What to Do If You’ve Already Stopped Too Fast
If you stopped steroids suddenly and now feel awful-don’t panic. Don’t restart on your own. Call your doctor immediately. You may need:- A short course of hydrocortisone (20-30 mg/day) to stabilize you.
- An ACTH test to check your adrenal function.

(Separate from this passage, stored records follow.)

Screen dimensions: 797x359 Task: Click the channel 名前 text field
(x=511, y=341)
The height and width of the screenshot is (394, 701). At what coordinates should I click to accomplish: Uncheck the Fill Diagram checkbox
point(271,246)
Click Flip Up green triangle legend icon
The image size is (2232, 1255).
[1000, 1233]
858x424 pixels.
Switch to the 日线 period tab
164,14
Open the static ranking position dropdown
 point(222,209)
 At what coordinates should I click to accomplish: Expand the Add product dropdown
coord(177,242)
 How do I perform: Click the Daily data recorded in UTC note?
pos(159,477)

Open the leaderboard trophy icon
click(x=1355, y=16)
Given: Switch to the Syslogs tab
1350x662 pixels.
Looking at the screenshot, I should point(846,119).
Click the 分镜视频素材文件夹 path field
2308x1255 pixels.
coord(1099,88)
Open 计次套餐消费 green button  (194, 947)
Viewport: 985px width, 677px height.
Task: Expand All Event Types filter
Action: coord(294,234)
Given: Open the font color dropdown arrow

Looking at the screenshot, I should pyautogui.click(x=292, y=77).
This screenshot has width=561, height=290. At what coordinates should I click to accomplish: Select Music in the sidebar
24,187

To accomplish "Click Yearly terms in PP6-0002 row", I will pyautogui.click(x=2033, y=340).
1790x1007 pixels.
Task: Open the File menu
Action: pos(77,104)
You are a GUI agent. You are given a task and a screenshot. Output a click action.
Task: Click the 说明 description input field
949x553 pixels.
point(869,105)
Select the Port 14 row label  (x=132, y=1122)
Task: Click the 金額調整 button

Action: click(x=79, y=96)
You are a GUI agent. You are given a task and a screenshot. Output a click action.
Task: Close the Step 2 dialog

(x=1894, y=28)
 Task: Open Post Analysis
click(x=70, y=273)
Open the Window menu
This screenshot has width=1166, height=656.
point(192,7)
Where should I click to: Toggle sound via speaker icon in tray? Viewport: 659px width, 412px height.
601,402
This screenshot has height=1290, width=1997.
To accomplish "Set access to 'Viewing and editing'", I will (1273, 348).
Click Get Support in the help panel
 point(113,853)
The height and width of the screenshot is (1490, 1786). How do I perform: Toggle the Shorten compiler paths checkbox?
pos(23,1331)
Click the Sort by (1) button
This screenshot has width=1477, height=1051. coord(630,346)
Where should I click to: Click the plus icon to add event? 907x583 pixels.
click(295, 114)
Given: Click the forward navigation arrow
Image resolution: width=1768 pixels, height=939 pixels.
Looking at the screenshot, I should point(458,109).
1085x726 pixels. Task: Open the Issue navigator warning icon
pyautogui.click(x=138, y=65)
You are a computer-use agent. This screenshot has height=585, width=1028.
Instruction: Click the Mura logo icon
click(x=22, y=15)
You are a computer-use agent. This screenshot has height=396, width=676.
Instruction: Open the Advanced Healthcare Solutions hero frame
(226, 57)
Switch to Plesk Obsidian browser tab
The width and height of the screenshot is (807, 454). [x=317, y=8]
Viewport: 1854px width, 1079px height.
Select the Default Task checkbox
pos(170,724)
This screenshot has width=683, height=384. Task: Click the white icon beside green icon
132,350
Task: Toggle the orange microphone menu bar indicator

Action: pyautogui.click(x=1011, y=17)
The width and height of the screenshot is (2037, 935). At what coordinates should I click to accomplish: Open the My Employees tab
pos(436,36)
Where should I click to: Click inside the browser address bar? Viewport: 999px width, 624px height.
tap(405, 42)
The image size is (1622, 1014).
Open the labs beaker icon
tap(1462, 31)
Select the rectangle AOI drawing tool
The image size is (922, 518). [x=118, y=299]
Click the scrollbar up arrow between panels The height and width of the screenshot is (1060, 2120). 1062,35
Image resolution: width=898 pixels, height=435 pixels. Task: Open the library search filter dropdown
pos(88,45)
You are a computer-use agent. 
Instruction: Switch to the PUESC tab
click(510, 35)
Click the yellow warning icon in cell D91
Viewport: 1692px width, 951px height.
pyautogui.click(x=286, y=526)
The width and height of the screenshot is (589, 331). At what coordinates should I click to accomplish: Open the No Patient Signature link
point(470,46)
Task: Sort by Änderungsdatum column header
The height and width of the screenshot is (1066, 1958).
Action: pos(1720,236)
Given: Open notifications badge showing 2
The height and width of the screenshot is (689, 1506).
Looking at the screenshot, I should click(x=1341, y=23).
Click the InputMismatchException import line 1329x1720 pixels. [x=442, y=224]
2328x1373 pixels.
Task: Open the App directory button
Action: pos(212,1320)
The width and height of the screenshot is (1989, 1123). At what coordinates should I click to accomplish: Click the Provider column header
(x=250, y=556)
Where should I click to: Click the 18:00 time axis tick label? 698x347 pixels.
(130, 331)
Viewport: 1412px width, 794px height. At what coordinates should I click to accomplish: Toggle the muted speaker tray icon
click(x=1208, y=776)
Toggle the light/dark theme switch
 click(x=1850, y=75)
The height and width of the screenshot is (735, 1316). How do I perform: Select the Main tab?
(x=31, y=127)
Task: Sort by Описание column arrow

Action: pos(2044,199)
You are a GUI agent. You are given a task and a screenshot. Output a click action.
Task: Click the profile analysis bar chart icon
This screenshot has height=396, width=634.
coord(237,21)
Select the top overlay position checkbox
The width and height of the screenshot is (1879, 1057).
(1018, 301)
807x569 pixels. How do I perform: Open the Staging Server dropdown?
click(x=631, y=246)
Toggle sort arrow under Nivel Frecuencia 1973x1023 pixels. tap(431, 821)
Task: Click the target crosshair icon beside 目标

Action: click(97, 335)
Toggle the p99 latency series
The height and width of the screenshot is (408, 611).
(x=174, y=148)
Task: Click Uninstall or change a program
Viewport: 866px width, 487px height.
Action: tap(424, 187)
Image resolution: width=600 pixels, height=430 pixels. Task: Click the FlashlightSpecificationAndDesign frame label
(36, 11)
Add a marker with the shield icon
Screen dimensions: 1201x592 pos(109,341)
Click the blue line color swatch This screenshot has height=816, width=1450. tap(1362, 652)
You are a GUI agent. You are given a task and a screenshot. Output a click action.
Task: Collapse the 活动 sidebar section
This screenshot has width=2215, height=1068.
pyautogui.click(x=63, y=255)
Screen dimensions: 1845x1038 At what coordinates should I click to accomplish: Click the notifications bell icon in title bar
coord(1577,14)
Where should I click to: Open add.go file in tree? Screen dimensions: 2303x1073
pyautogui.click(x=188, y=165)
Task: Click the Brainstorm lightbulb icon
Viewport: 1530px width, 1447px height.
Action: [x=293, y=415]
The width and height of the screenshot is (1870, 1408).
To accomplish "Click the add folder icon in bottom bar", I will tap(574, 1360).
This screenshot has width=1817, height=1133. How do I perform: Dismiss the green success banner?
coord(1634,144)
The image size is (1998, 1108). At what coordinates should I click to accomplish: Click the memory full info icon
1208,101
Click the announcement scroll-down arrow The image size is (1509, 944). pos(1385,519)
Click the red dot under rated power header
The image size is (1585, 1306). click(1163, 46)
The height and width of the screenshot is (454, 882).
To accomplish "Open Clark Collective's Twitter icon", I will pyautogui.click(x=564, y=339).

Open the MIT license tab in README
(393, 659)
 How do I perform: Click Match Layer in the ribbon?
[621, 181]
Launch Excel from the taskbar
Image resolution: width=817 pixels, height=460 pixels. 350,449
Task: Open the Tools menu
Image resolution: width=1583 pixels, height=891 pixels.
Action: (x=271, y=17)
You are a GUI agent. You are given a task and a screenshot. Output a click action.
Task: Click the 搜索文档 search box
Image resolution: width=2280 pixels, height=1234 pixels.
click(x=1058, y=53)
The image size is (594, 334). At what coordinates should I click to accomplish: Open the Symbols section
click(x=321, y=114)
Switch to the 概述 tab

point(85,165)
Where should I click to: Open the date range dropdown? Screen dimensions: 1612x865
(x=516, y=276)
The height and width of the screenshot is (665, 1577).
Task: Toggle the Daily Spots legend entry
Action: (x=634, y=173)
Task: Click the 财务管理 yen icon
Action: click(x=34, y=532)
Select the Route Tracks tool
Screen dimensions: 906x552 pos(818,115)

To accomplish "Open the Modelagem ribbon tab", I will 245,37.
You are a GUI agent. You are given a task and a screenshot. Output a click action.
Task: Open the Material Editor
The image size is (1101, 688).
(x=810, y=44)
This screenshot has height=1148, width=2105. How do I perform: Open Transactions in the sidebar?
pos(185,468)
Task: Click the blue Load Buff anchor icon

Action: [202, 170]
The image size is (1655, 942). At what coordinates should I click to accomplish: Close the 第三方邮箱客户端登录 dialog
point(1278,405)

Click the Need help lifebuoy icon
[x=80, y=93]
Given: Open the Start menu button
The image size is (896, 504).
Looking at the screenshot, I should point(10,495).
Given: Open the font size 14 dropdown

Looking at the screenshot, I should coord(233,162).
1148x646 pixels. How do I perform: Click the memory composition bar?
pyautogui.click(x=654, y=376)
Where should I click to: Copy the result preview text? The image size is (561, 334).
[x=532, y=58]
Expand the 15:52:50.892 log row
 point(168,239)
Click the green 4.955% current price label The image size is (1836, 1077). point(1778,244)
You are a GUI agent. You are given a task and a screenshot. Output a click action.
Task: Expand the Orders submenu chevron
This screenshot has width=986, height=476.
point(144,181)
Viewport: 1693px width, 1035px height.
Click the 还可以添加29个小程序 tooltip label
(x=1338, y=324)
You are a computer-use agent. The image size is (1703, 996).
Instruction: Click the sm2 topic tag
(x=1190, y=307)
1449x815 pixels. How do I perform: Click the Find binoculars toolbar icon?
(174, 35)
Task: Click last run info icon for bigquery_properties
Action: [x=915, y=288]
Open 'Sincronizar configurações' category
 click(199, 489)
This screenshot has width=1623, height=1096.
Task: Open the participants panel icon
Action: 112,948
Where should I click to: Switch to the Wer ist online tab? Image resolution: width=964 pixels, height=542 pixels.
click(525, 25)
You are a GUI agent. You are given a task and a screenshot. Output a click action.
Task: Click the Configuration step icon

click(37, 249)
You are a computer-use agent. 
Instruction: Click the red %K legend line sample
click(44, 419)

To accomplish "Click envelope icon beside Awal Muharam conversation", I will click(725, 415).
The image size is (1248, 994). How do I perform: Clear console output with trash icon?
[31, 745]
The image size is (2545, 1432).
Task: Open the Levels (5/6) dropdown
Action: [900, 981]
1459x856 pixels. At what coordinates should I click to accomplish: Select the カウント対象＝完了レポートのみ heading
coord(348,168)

- A new, slower taper plan.
Real Patient Stories
One Reddit user, on r/AddisonsDisease, shared that after tapering from 40 mg to 0 in 6 weeks, he collapsed at work. He had an adrenal crisis. He spent 5 days in the ICU. His doctor admitted they rushed him. Another patient, a mother of a child with muscular dystrophy, accidentally skipped a dose during a flu. Her son went into shock. She now keeps emergency injections in her purse. But there are wins too. A 58-year-old man with rheumatoid arthritis followed the 10% rule. He took 10 months to taper from 10 mg to zero. He had mild fatigue but no crashes. Now, he’s off steroids for the first time in 12 years.Final Rules to Live By
- Never stop steroids cold turkey if you’ve been on them for more than 3 weeks.
- Use hydrocortisone or prednisone-never dexamethasone-for tapering.
- Ask for an ACTH test before stopping completely.
- Know your stress dosing rules. Keep emergency hydrocortisone on hand.
- Wear a medical alert bracelet for at least a year after stopping.
- If you feel worse, slow down. Don’t push through.